Chili: des luttes pour l’eau à l’exercice du pouvoir

Venu des luttes pour l’eau comme pour le bien commun et les droits humains, Rodrigo Mundaca a été élu, au mois de mai dernier, gouverneur de la région de Valparaiso, sous les couleurs d’une gauche décidée à rompre avec les logiques néolibérales. Entretien avec  Rosa Moussaoui, publié le 16 décembre 2021.

L’Humanité. Dans certaines zones du Chili, des familles ne peuvent faire couler l’eau de leurs robinets que 15 minutes par jour. Comment une telle situation est-elle possible dans un pays andin ?

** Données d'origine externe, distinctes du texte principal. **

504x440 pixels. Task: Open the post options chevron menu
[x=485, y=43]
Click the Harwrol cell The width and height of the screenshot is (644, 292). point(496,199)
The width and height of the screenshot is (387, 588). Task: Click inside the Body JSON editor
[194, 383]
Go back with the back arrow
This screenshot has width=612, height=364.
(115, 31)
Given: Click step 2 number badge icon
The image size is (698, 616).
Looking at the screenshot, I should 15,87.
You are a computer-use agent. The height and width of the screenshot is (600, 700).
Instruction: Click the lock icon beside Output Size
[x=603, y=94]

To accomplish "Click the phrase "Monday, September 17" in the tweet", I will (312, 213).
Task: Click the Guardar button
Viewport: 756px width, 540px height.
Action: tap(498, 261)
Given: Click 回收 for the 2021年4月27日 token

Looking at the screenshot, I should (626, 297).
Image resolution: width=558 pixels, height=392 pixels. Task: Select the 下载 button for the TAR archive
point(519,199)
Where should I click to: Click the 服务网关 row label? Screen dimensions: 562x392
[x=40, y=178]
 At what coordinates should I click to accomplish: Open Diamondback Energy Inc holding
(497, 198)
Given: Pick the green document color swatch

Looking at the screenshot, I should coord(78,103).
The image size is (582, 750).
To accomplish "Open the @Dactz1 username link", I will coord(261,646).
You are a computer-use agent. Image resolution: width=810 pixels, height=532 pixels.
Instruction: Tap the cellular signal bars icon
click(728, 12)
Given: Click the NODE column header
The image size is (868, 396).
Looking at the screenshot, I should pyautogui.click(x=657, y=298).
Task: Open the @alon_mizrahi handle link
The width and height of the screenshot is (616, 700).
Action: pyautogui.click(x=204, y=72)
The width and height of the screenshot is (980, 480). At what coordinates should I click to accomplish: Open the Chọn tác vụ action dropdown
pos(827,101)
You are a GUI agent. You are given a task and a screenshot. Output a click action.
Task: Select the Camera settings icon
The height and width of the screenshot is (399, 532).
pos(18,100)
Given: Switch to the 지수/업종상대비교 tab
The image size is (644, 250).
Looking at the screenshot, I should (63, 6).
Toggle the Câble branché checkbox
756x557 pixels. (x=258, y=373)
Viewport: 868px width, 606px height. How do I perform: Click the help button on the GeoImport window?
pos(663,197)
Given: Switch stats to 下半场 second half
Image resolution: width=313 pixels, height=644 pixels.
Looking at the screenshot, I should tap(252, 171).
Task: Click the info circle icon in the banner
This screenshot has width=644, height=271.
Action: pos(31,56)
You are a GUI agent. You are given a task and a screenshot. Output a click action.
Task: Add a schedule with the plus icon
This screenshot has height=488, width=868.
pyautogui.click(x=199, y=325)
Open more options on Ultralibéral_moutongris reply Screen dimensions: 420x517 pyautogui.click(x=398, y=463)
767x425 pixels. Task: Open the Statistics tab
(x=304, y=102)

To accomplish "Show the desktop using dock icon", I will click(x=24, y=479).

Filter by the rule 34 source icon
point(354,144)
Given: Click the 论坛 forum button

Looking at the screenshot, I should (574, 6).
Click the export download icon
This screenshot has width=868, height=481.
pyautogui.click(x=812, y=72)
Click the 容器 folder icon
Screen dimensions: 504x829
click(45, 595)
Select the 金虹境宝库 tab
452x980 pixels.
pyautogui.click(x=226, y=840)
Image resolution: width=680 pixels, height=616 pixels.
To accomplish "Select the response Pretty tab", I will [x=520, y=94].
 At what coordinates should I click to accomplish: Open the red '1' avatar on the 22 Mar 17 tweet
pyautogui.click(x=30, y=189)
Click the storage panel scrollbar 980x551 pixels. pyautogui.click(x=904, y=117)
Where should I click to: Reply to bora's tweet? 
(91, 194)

RODRIGO MUNDACA. Le Chili est probablement un reflet sans équivoque de ce qui s’est passé avec les politiques néolibérales dans le domaine des biens naturels communs, dans le domaine de l’eau en particulier. C’est le seul pays au monde à avoir privatisé ses sources d’eau dès 1981, conformément à la Constitution de 1980 forgée par un régime dictatorial.

Le régime juridique privé de l’eau est enchâssé dans cette Constitution, dans son article 19, qui confère à des propriétaires privés des droits sur les eaux. La gestion de l’eau, elle aussi, a été offerte au secteur privé. Autrement dit, les sociétés d’assainissement ont commencé à être privatisées à partir de 1997, avec l’entrée en scène de multinationales comme le groupe français Suez, qui gère depuis 1999 les services d’approvisionnement en eau potable et d’assainissement des eaux usées de la région métropolitaine de Santiago.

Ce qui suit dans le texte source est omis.